**TASK ITEM:** Please return all lines in the listing holding the word "pixels".
--- PROVIDED DATA Enclosed Below ---
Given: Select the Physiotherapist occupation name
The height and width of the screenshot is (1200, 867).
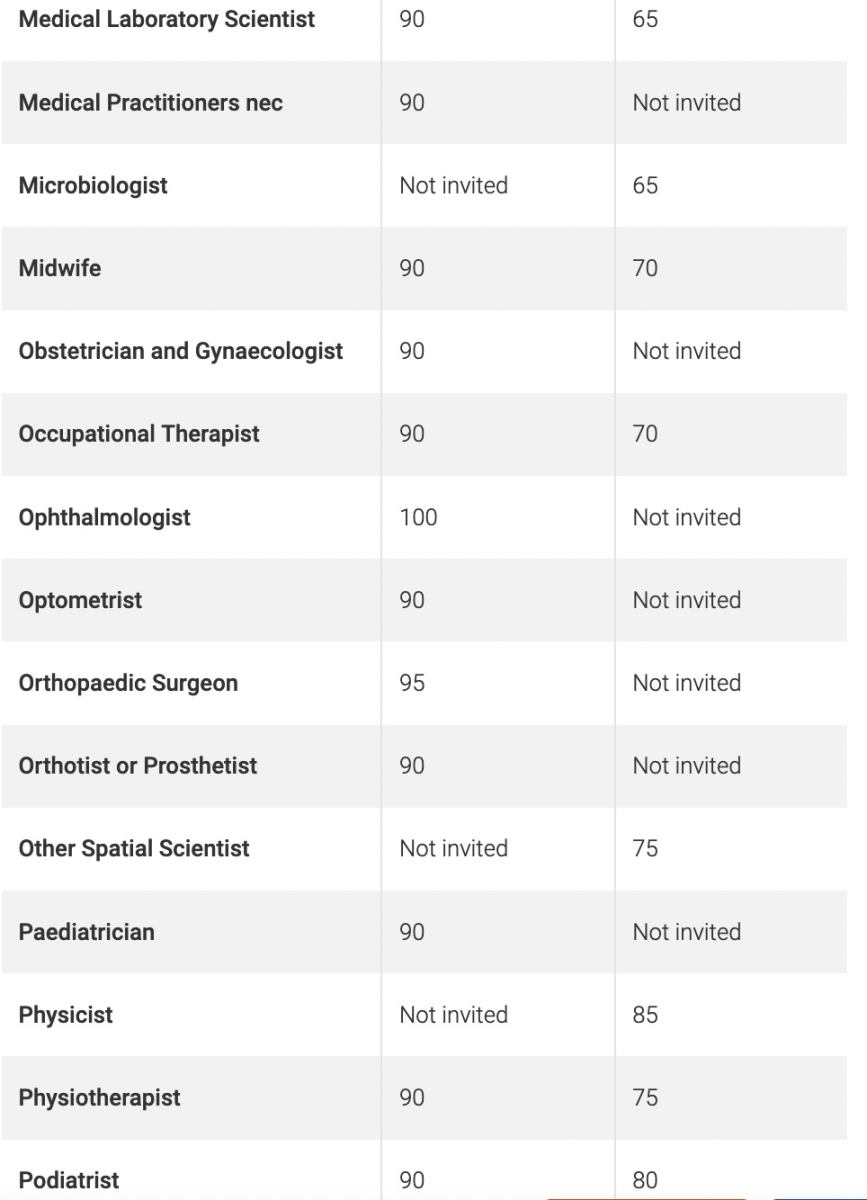Looking at the screenshot, I should (x=100, y=1098).
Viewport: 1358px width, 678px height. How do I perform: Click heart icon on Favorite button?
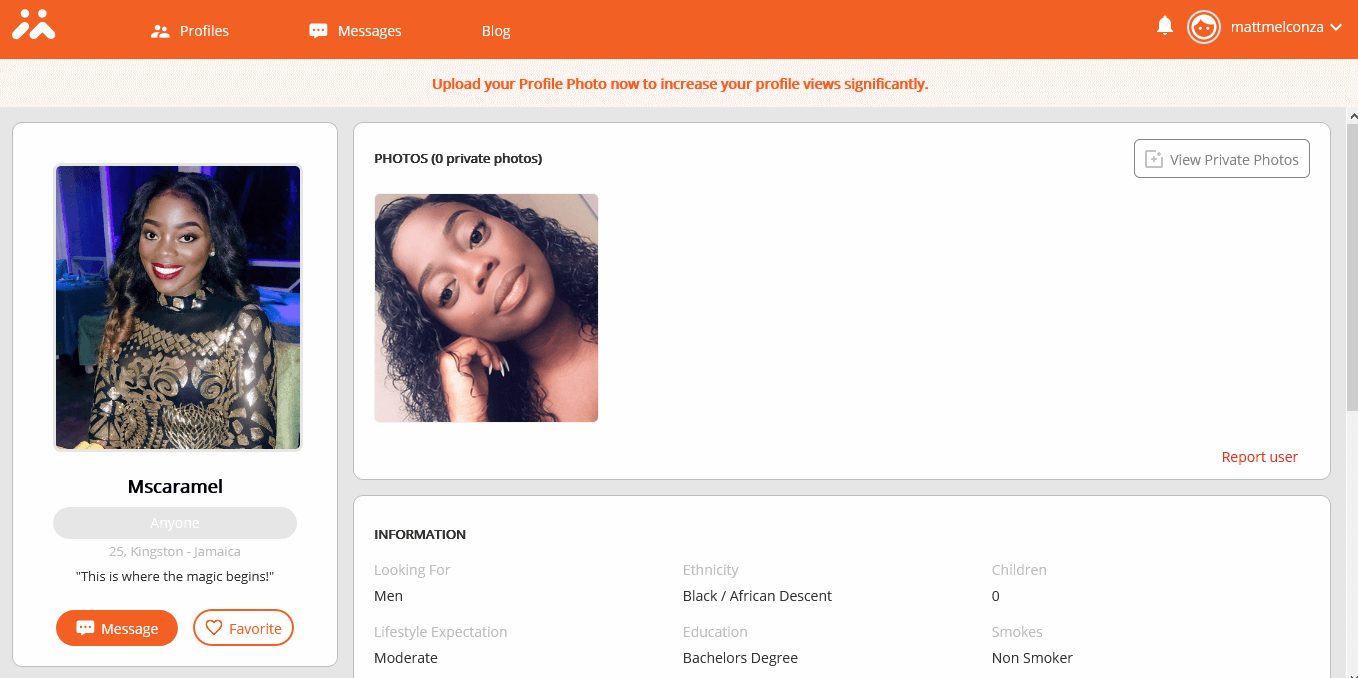click(213, 628)
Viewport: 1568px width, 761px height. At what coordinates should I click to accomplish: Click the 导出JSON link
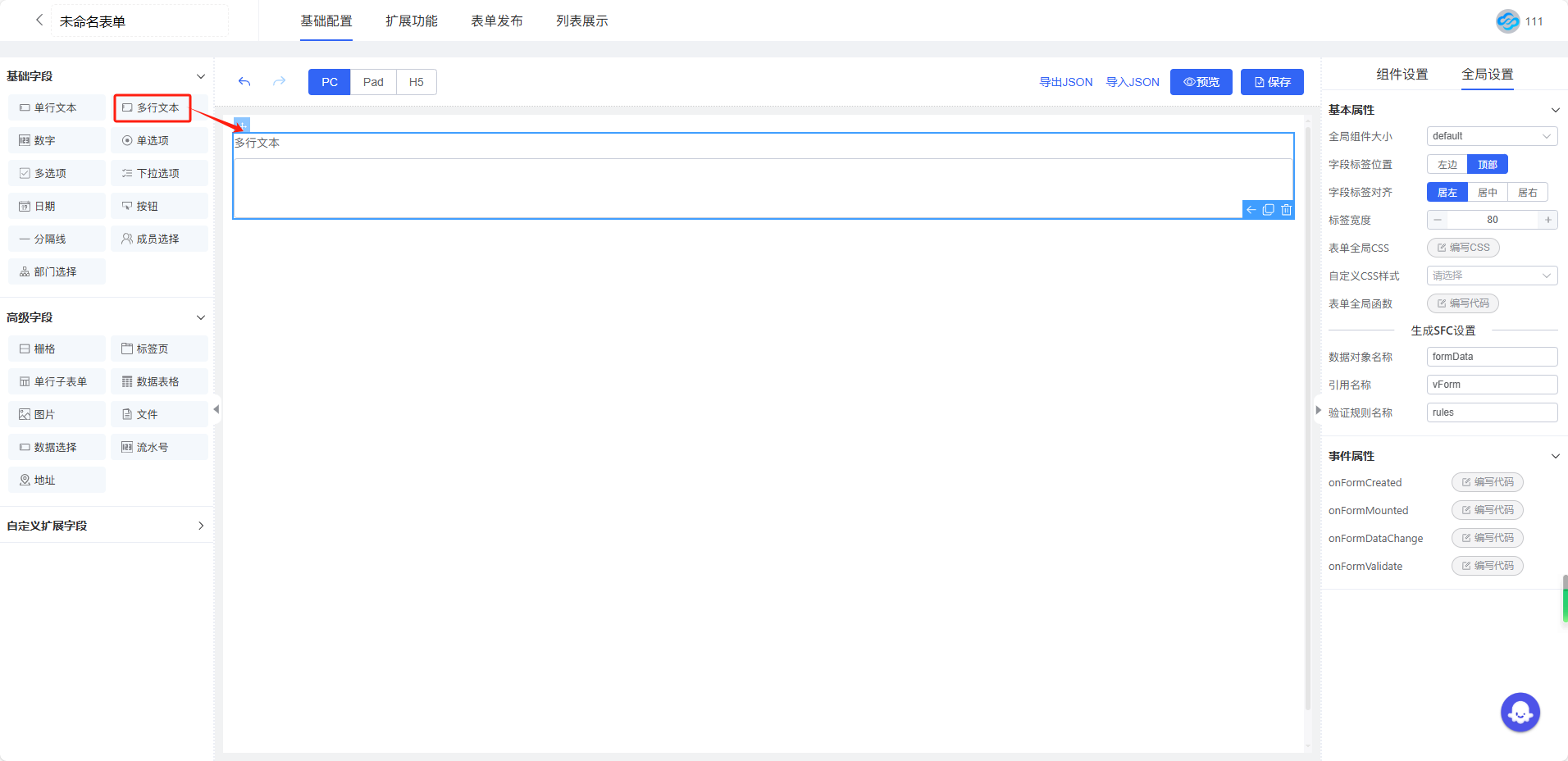pos(1065,82)
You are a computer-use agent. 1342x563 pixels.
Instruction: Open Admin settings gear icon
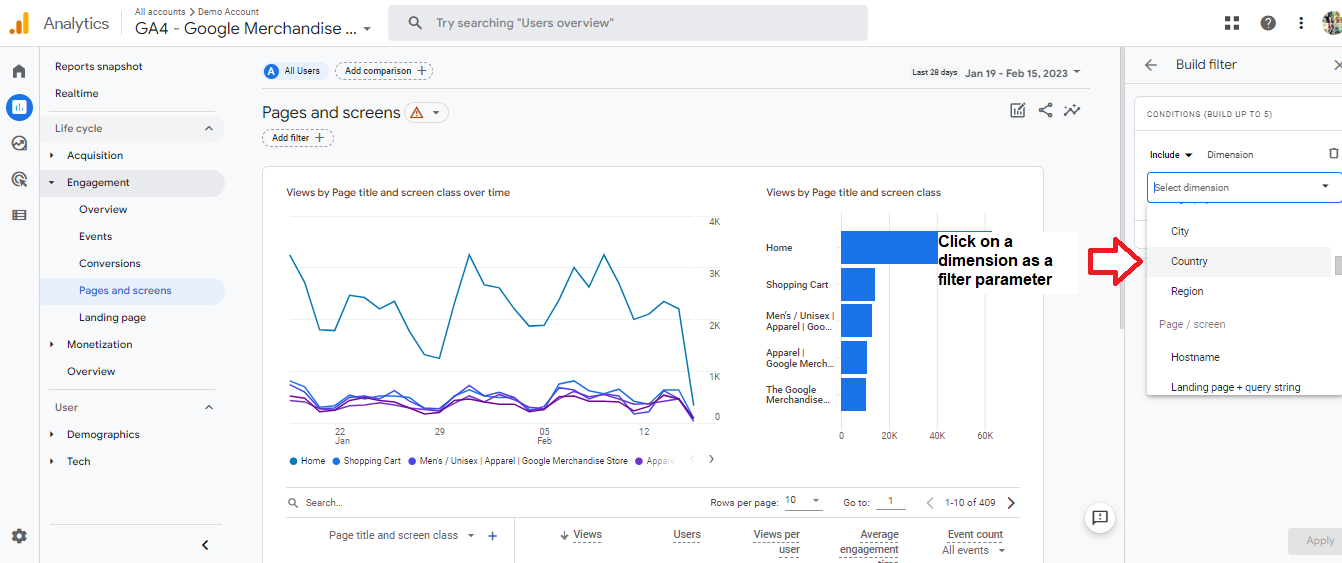[19, 536]
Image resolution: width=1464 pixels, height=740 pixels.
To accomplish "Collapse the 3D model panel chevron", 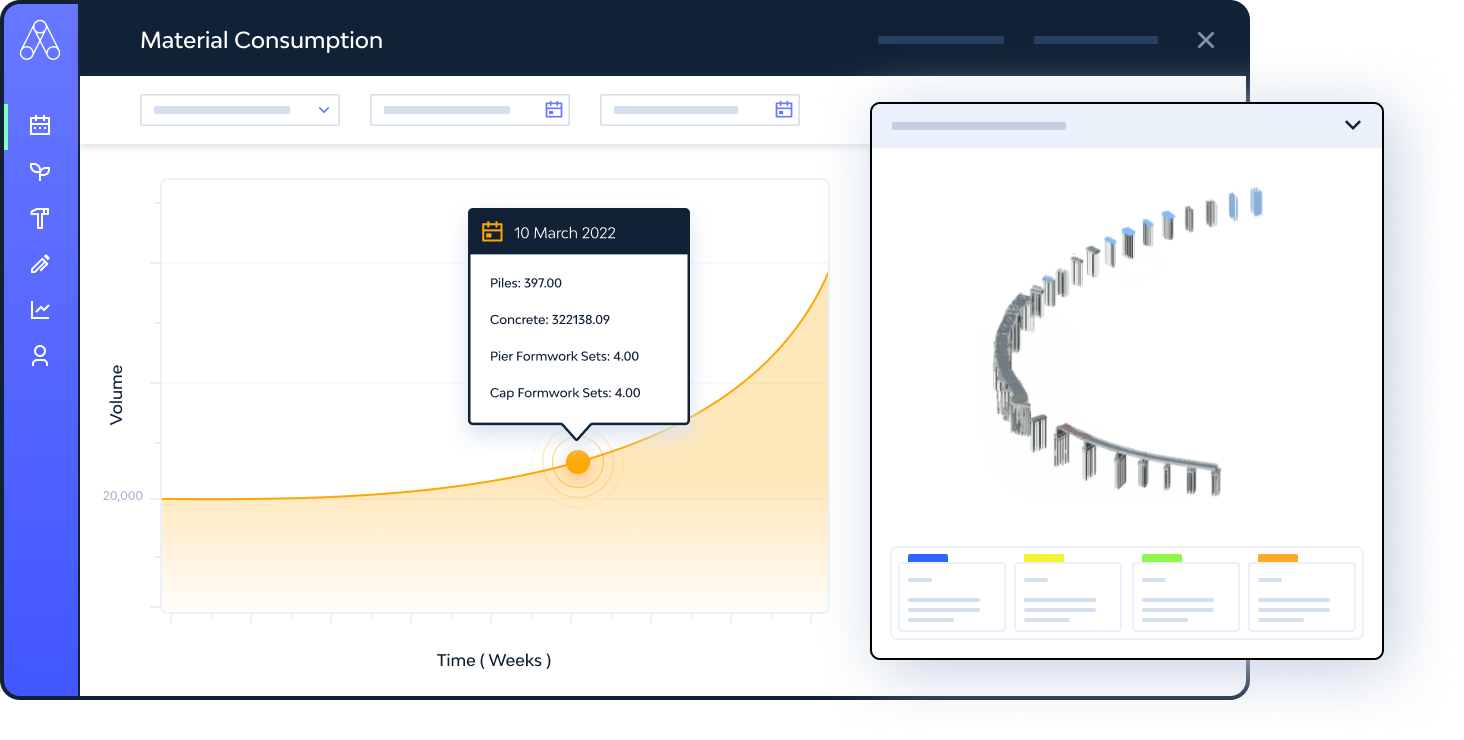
--- End of Enclosed PROVIDED DATA ---
**EXERCISE SOLUTION:**
You are a computer-use agent. 1342x563 pixels.
Image resolution: width=1464 pixels, height=740 pixels.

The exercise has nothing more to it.